Journal of Mucosal Immunology Research
Open Access

Recently, Sandersa et al. published a paper entitled “Interleukin-18 has an Important Role in Differentiation and Maturation of Mucosal Mast Cells”, where the authors emphasized the role of the cytokine in allergic diseases. Through different models the authors prove the impact of IL-18 as contributor on tissue mast cell proliferation, maturation and mucosal mast cell development [1]. It is known that even IL-18 is not necessary for the actual maturation of connective-tissue mast cell; it is involved in the recruitment of mast cells to tissues. Moreover, IL-18 is necessary for the inflammatory response in tissues, especially in inflamed airways. Several studies have demonstrated a correlation between increased serum IgE and IL-18 levels, as well as with increased expression of FcεRI on mast cells, thus, IL-18 may correlate with mast cell function. Furthermore, the authors suggest that future pharmacologic therapy could target IL-18 for treating mast cell-mediated allergic diseases, such as rhinitis, dermatitis, and asthma, as well as eosinophilia gastrointestinal disorders [1].

Except for its role in allergic inflammation, IL-18 has known to be involved also in mucosal inflammation in inflammatory bowel disease (IBD), obesity, metabolic syndrome and type 2 diabetes (T2D), skin inflammation, rheumatoid arthritis, etc.

Although IL-18 is a pro-inflammatory cytokine from the IL-1 cytokine family, it has been proposed to promote barrier function in the intestine. However, the effects of this epithelial-derived cytokine on intestinal T cells are not fully understood. IL-18 is involved in both Th1 and Th17 differentiation, as well as Treg development. Th1 cells are stimulated by IL-18 which triggers the production of IL-13 and IFN-γ. The former cytokine acts as a stimulator of B cell proliferation and immunoglobulin production, whereas the latter is involved in inflammatory immune responses. IL-18 causes also complex physiological reactions, including allergic responses, by acting on basophils and mast cells. Talking on Th17 differentiation, it is thought that IL-18R is involved in Th17 cell definition unlike IL-18 itself. Thus, through an IL-23-dependent mechanism antigen-presenting cells bearing IL-18R assist the generation of Th17 cells.

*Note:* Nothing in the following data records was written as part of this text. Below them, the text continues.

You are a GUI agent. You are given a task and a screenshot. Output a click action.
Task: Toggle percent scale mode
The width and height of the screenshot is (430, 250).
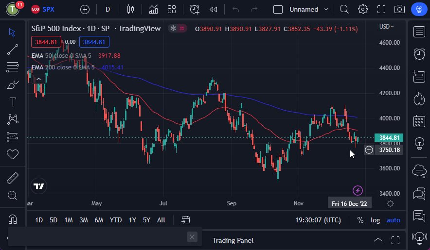[x=360, y=220]
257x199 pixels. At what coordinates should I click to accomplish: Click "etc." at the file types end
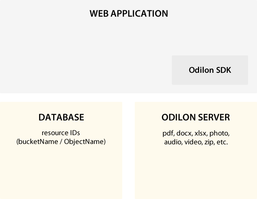(x=222, y=142)

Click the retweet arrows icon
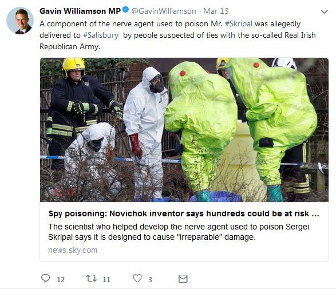(91, 278)
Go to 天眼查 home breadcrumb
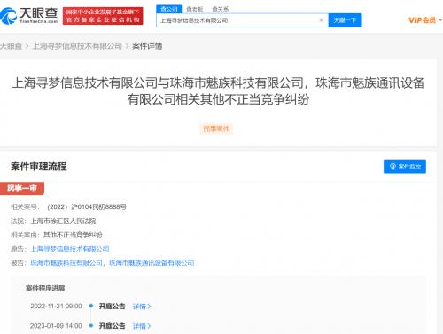Image resolution: width=443 pixels, height=334 pixels. tap(11, 46)
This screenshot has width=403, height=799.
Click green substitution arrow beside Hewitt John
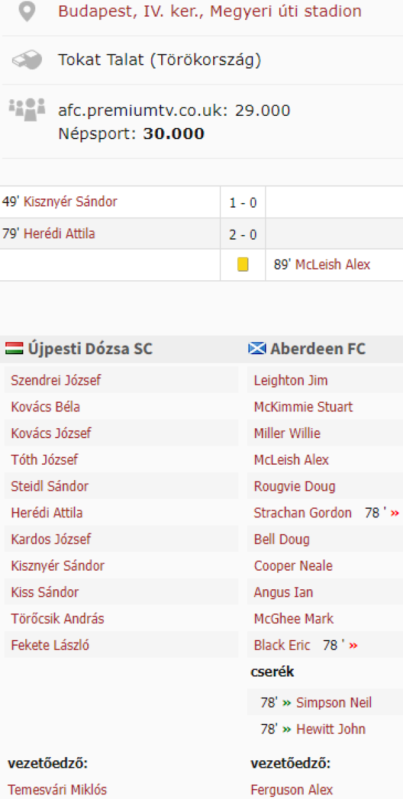point(286,730)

In contrast, it has been demonstrated that during steady state, intestinal epithelial cells constitutively secrete IL-18, which acts directly on IL-18R1-expressing CD4⁺ T cells to limit colonic Th17 cell differentiation. Moreover, the local expression of IL-18 has been shown to be associated with the grade of inflammation [2]. In addition, IL-18R1 signaling is critical for Treg-mediated control of intestinal inflammation, although IL-18R1 is not required for Treg development. Thus, since IL-18 may influence differentially regulatory and inflammatory subsets of T cells, this cytokine has potential for treatment of IBD and other chronic inflammatory disorders, as mentioned above. Furthermore, polymorphisms in the IL-18R1- IL-18RAP locus are associated with IBD susceptibility [2-4].

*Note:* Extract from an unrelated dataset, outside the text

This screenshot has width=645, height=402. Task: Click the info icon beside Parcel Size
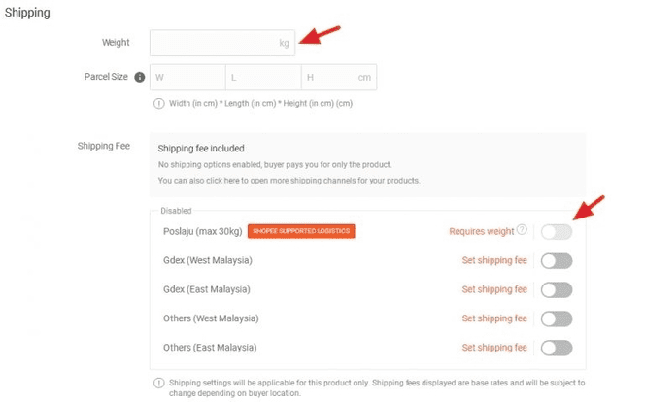[x=139, y=78]
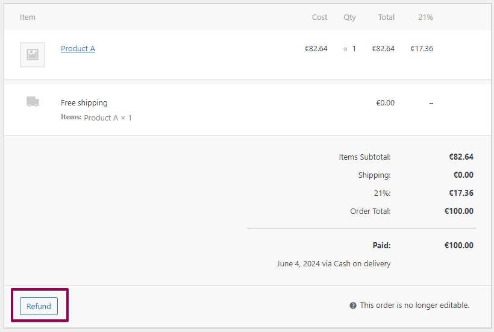Screen dimensions: 494x332
Task: Click the 21% tax column header
Action: (x=425, y=17)
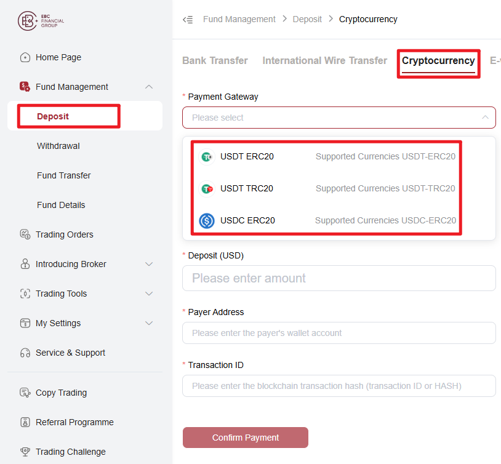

IL-18 is also found to be elevated in as chronic low-grade inflammatory processes such as obesity, metabolic syndrome and type 2 diabetes (T2D). Moreover, there is data for circulating levels of IL-18 correlated with a number of micro and macrovascular comorbidities of obesity and T2D. Zaharieva et al. showed a higher serum level of IL-18 in patients with T2D and LADA than in the control subjects. However, the concentrations of IL-18 were similar in both diabetic groups even after matching them for BMI and glycemic control. Thus, further analysis is needed to describe the role of IL-18 in insulin resistance-associated chronic low-grade inflammation and in the autoimmune response in LADA.

Recently, a multicentre, randomized, single-blind, placebo-controlled, parallel-group, phase IIa trial recruiting poorly controlled T2DM on metformin monotherapy, investigated the preliminary efficacy, safety and tolerability, pharmacokinetics, and pharmacodynamics of the anti-IL-18 monoclonal antibody, GSK1070806O. The results showed that the anti-IL-18 therapy was well tolerated, but did not lead to improvements in glucose control.

All this studies suggest the need for further investigation of IL-18 role in inflammation, as well as its role as a target for future therapies.